Diathermy
A medical and surgical technique involving the production of heat in a part of the body by high-frequency electric currents, to stimulate the circulation, relieve pain, destroy unhealthy tissue, or cause bleeding vessels to clot.
- Mechanism of Diathermy:
Diathermy uses very high frequencies of electrical current. This allows diathermy to avoid the frequencies used by body systems generating electrical current, such as skeletal muscle and cardiac tissue, allowing body physiology to be broadly unaffected during its use.

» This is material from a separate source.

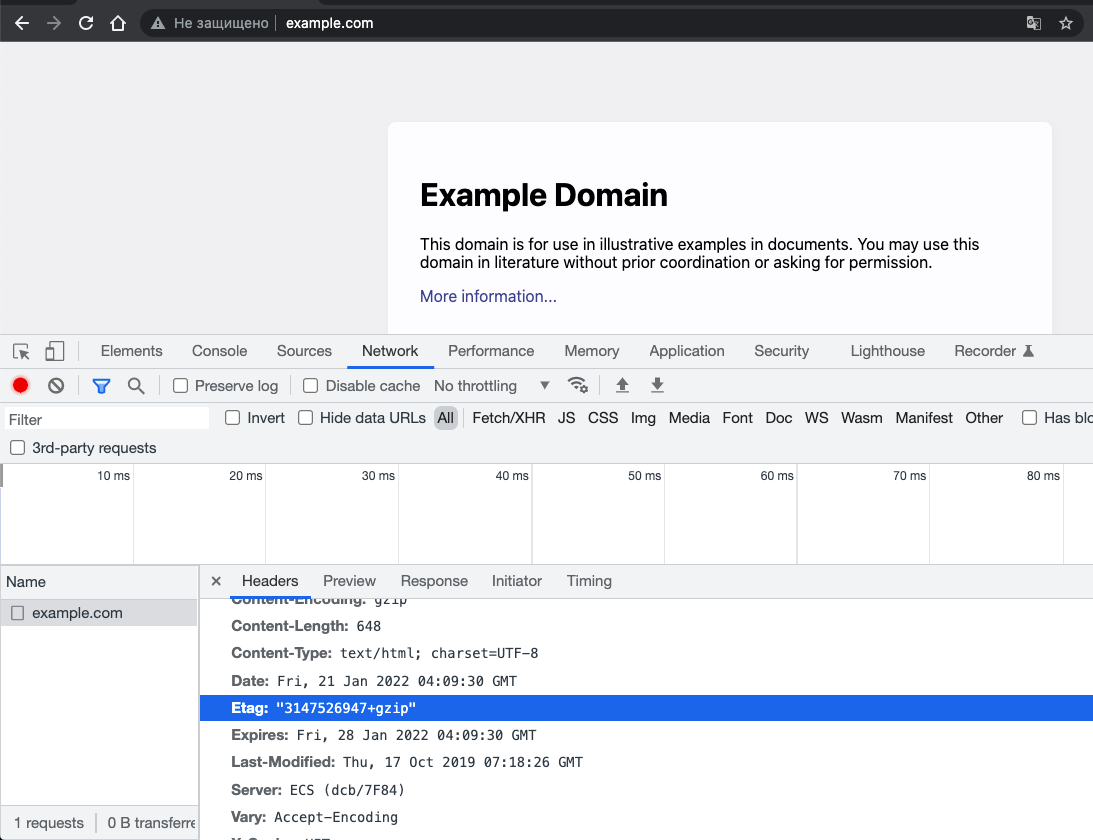Screen dimensions: 1093x840
Task: Open the No throttling dropdown
Action: [x=491, y=386]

The radiofrequencies generated by the diathermy heat the tissue to allow for cutting and coagulation, by creating intracellular oscillation of molecules within the cells.
- Types of Diathermy:
a) Monopolar Diathermy: where electric current passes from one electrode near the tissue to be treated to other fixed electrode (indifferent electrode) elsewhere in the body.
Usually, this type of electrode is placed in contact with buttocks or around the leg.
b) Bipolar Diathermy: where both electrodes are mounted on same pen-like device and electric current passes only through the tissue being treated.
Advantage of bipolar electrosurgery is that it prevents the flow of current through other tissues of the body and focuses only on the tissue in contact.
This is useful in microsurgery and in patients with a cardiac pacemaker.